Given records:
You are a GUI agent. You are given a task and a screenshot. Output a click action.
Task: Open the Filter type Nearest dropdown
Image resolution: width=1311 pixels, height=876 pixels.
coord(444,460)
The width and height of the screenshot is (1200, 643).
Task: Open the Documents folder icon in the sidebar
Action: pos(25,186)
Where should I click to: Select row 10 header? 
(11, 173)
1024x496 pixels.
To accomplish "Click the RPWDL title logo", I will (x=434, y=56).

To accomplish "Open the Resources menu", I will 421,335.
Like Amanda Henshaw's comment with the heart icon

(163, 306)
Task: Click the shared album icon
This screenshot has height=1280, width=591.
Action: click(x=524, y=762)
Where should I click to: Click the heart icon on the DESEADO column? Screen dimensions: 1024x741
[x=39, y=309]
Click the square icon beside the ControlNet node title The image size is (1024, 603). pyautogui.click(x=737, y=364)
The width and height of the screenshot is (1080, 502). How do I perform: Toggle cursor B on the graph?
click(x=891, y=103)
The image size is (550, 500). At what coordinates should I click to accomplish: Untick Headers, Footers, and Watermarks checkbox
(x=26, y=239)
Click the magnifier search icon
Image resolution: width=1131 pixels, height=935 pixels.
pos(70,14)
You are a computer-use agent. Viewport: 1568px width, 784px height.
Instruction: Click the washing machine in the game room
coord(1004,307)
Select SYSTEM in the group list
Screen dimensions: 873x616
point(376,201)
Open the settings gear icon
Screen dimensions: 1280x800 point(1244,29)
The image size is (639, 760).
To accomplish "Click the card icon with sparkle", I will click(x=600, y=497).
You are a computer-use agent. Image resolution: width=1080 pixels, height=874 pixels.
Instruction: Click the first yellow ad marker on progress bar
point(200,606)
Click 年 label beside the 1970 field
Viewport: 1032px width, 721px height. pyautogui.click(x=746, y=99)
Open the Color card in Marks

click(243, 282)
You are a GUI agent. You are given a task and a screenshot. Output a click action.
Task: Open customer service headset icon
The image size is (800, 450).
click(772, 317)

Required action: Take the material above and reproduce it word for word.

Output for this task:
You are a GUI agent. You are given a task and a screenshot. Output a click action.
Task: Open the Filter type Nearest dropdown
Image resolution: width=1311 pixels, height=876 pixels.
coord(444,460)
The width and height of the screenshot is (1200, 643).
Task: Open the Documents folder icon in the sidebar
Action: pos(25,186)
Where should I click to: Select row 10 header? 
(11, 173)
1024x496 pixels.
To accomplish "Click the RPWDL title logo", I will (x=434, y=56).

To accomplish "Open the Resources menu", I will 421,335.
Like Amanda Henshaw's comment with the heart icon

(163, 306)
Task: Click the shared album icon
This screenshot has height=1280, width=591.
Action: click(x=524, y=762)
Where should I click to: Click the heart icon on the DESEADO column? Screen dimensions: 1024x741
[x=39, y=309]
Click the square icon beside the ControlNet node title The image size is (1024, 603). pyautogui.click(x=737, y=364)
The width and height of the screenshot is (1080, 502). How do I perform: Toggle cursor B on the graph?
click(x=891, y=103)
The image size is (550, 500). At what coordinates should I click to accomplish: Untick Headers, Footers, and Watermarks checkbox
(x=26, y=239)
Click the magnifier search icon
Image resolution: width=1131 pixels, height=935 pixels.
pos(70,14)
You are a computer-use agent. Viewport: 1568px width, 784px height.
Instruction: Click the washing machine in the game room
coord(1004,307)
Select SYSTEM in the group list
Screen dimensions: 873x616
point(376,201)
Open the settings gear icon
Screen dimensions: 1280x800 point(1244,29)
The image size is (639, 760).
To accomplish "Click the card icon with sparkle", I will click(x=600, y=497).
You are a computer-use agent. Image resolution: width=1080 pixels, height=874 pixels.
Instruction: Click the first yellow ad marker on progress bar
point(200,606)
Click 年 label beside the 1970 field
Viewport: 1032px width, 721px height. pyautogui.click(x=746, y=99)
Open the Color card in Marks

click(243, 282)
You are a GUI agent. You are given a task and a screenshot. Output a click action.
Task: Open customer service headset icon
The image size is (800, 450).
click(772, 317)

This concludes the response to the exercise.